Sigstore for Machine Learning models
The concept of signing models draws inspiration from code authentication, a crucial phase in conventional software development. A verified binary component aids in user identification of its originator and deters tampering post-publication. Nevertheless, the average developer is disinclined to oversee keys and their periodic rotation in the event of compromise.
These obstacles are tackled through the utilization of Sigstore, an assemblage of utilities and amenities that ensure secure and straightforward code signing. By tethering an OpenID Connect token to an operator or developer identity, Sigstore eliminates the necessity to regulate or rotate enduring secrets. Moreover, the signing process is made visible, allowing for the examination of signatures on malevolent components in a public transparency registry, accessible by all. This guarantees the prevention of split-view attacks, ensuring that all users receive an identical model. These attributes are the rationale behind our endorsement of Sigstore’s signing mechanism as the primary methodology for authenticating Machine Learning models.

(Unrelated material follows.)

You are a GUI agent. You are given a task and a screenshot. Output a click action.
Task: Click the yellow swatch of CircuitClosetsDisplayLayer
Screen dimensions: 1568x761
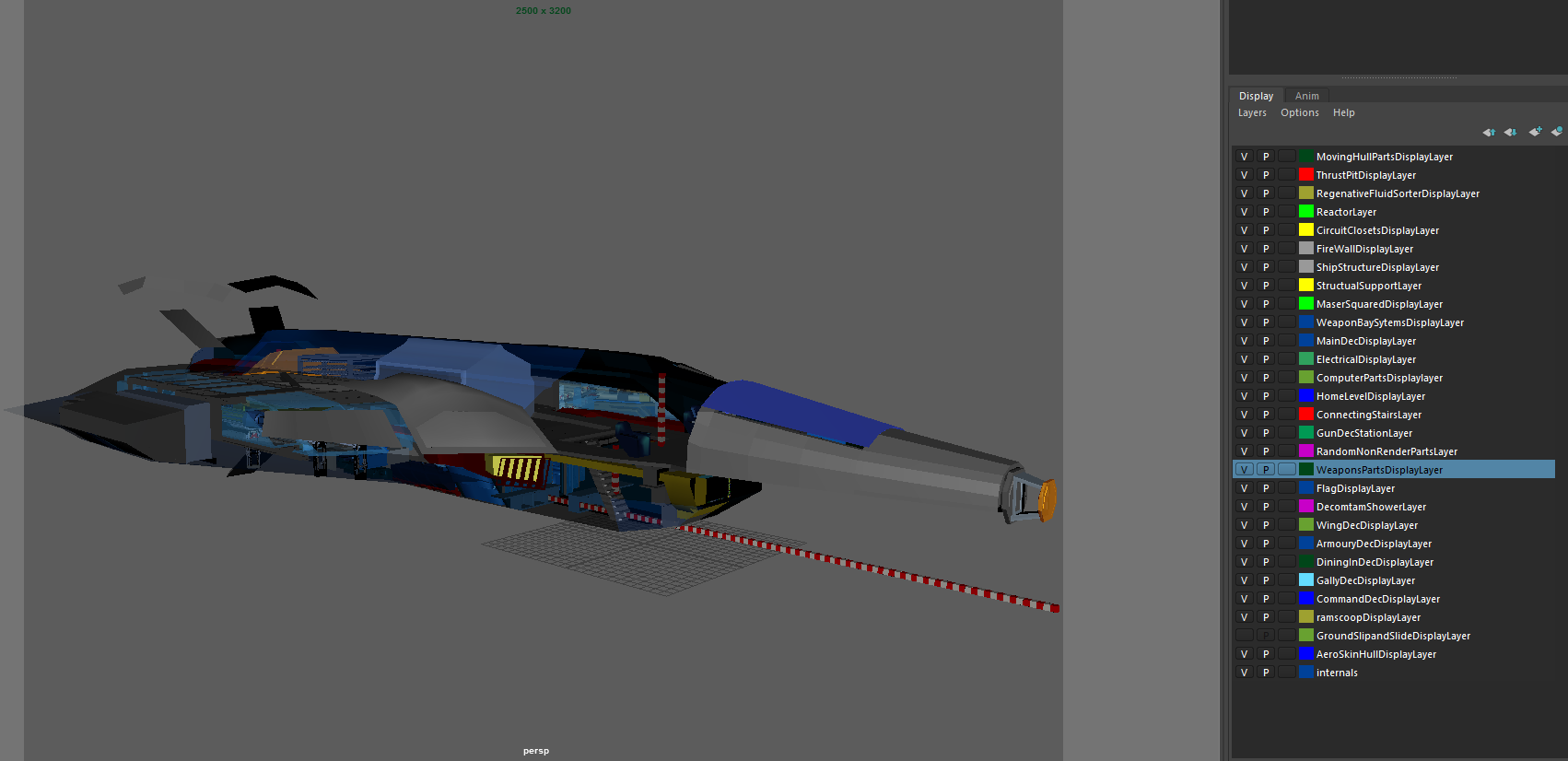tap(1306, 230)
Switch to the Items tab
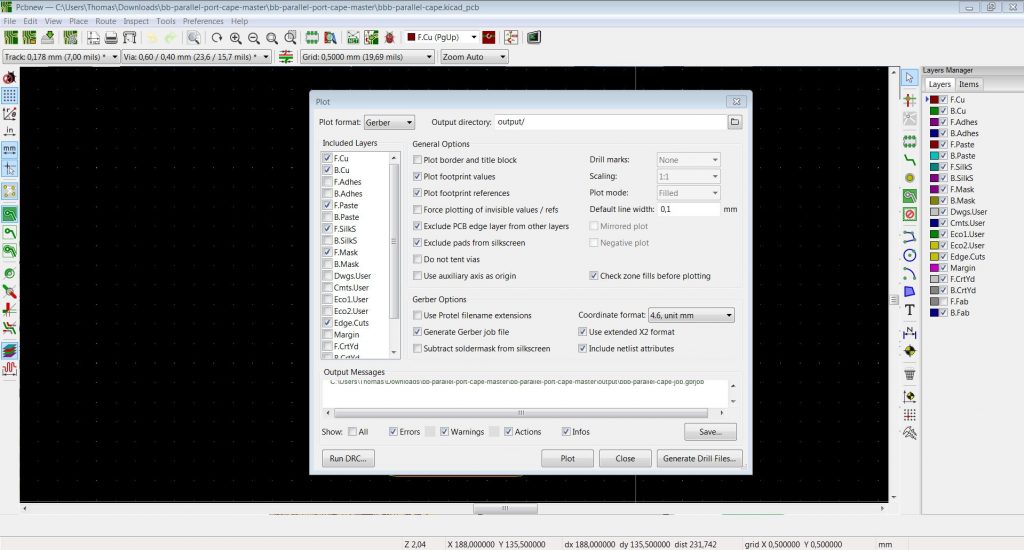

The open-source community is officially launching the stable v1.0 release of our model signing library as a Python bundle supporting Sigstore and traditional sign-off techniques. Especially designed to address the extensive size of ML models (often larger compared to standard software elements), this model signing library handles the authentication of models represented in a hierarchical structure. The package offers command-line utilities enabling users to sign and validate model signatures for individual models. Furthermore, the package can operate as a library that we intend to seamlessly integrate directly into the applications.
Express model center transfer flows along with in ML frameworks.
Upcoming objectives
We can perceive model verification as establishing the base of confidence in the ML environment. We visualize broadening this strategy to also encompass information sets and other ML-related objects. Subsequently, we intend to expand on endorsements, towards utterly tamper-resistant metadata records, that can be interpreted by both individuals and machines. This holds the potential to mechanize a notable portion of the effort required to execute incident response in the event of a breach in the ML realm. Ideally, an ML developer wouldn’t need to make any coding alterations to the training program, while the framework itself would manage model verification and validation in a lucid way.
Should you have an interest in the future of this project, participate in the OpenSSF gatherings connected to the project. To mold the future of constructing tamper-resistant ML, engage in the Coalition for Secure AI, where we are organizing to work on forming the entire trust ecosystem collaboratively with the open source community. Teaming up with various industry associates, we are initiating a special interest cluster under CoSAI for delineating the future of ML validation and encompassing tamper-resistant ML metadata, such as model cards and evaluation outcomes.